**WHAT TO DO:** Nothing in the records should change; write them all out exactly.

(Stored data entries)

————————

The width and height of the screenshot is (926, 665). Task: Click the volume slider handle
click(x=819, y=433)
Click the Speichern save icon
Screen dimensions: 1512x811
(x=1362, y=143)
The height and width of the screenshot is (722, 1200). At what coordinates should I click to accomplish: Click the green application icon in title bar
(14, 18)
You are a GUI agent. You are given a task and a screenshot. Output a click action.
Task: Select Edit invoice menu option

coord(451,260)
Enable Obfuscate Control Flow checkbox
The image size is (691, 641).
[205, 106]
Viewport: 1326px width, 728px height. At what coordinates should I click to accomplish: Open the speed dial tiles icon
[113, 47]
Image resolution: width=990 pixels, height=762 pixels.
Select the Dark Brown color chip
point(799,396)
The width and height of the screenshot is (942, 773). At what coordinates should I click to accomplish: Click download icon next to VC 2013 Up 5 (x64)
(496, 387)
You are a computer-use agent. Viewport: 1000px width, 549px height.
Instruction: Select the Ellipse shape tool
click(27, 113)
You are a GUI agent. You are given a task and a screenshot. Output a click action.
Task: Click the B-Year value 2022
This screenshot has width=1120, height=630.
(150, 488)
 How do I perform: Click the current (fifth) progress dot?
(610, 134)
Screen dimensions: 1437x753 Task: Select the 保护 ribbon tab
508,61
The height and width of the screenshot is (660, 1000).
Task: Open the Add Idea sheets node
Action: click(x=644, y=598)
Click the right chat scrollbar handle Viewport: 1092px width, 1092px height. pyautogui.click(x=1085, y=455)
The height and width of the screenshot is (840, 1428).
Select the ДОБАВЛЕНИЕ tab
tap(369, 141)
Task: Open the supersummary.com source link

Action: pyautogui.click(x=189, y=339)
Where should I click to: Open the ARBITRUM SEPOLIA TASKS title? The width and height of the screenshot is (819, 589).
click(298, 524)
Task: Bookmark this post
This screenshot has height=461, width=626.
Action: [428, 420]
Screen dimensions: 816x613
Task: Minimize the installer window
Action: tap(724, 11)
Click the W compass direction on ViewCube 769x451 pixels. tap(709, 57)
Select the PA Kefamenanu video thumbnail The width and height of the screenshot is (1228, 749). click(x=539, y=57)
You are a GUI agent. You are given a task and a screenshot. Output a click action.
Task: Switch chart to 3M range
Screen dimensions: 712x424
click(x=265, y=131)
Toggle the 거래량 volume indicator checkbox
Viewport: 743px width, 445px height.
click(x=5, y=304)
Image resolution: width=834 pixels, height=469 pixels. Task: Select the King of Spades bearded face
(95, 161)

————————

**REPLY:**
The width and height of the screenshot is (926, 665). Task: Click the volume slider handle
click(x=819, y=433)
Click the Speichern save icon
Screen dimensions: 1512x811
(x=1362, y=143)
The height and width of the screenshot is (722, 1200). At what coordinates should I click to accomplish: Click the green application icon in title bar
(14, 18)
You are a GUI agent. You are given a task and a screenshot. Output a click action.
Task: Select Edit invoice menu option

coord(451,260)
Enable Obfuscate Control Flow checkbox
The image size is (691, 641).
[205, 106]
Viewport: 1326px width, 728px height. At what coordinates should I click to accomplish: Open the speed dial tiles icon
[113, 47]
Image resolution: width=990 pixels, height=762 pixels.
Select the Dark Brown color chip
point(799,396)
The width and height of the screenshot is (942, 773). At what coordinates should I click to accomplish: Click download icon next to VC 2013 Up 5 (x64)
(496, 387)
You are a computer-use agent. Viewport: 1000px width, 549px height.
Instruction: Select the Ellipse shape tool
click(27, 113)
You are a GUI agent. You are given a task and a screenshot. Output a click action.
Task: Click the B-Year value 2022
This screenshot has width=1120, height=630.
(150, 488)
 How do I perform: Click the current (fifth) progress dot?
(610, 134)
Screen dimensions: 1437x753 Task: Select the 保护 ribbon tab
508,61
The height and width of the screenshot is (660, 1000).
Task: Open the Add Idea sheets node
Action: click(x=644, y=598)
Click the right chat scrollbar handle Viewport: 1092px width, 1092px height. pyautogui.click(x=1085, y=455)
The height and width of the screenshot is (840, 1428).
Select the ДОБАВЛЕНИЕ tab
tap(369, 141)
Task: Open the supersummary.com source link

Action: pyautogui.click(x=189, y=339)
Where should I click to: Open the ARBITRUM SEPOLIA TASKS title? The width and height of the screenshot is (819, 589).
click(298, 524)
Task: Bookmark this post
This screenshot has height=461, width=626.
Action: [428, 420]
Screen dimensions: 816x613
Task: Minimize the installer window
Action: tap(724, 11)
Click the W compass direction on ViewCube 769x451 pixels. tap(709, 57)
Select the PA Kefamenanu video thumbnail The width and height of the screenshot is (1228, 749). click(x=539, y=57)
You are a GUI agent. You are given a task and a screenshot. Output a click action.
Task: Switch chart to 3M range
Screen dimensions: 712x424
click(x=265, y=131)
Toggle the 거래량 volume indicator checkbox
Viewport: 743px width, 445px height.
click(x=5, y=304)
Image resolution: width=834 pixels, height=469 pixels. Task: Select the King of Spades bearded face
(95, 161)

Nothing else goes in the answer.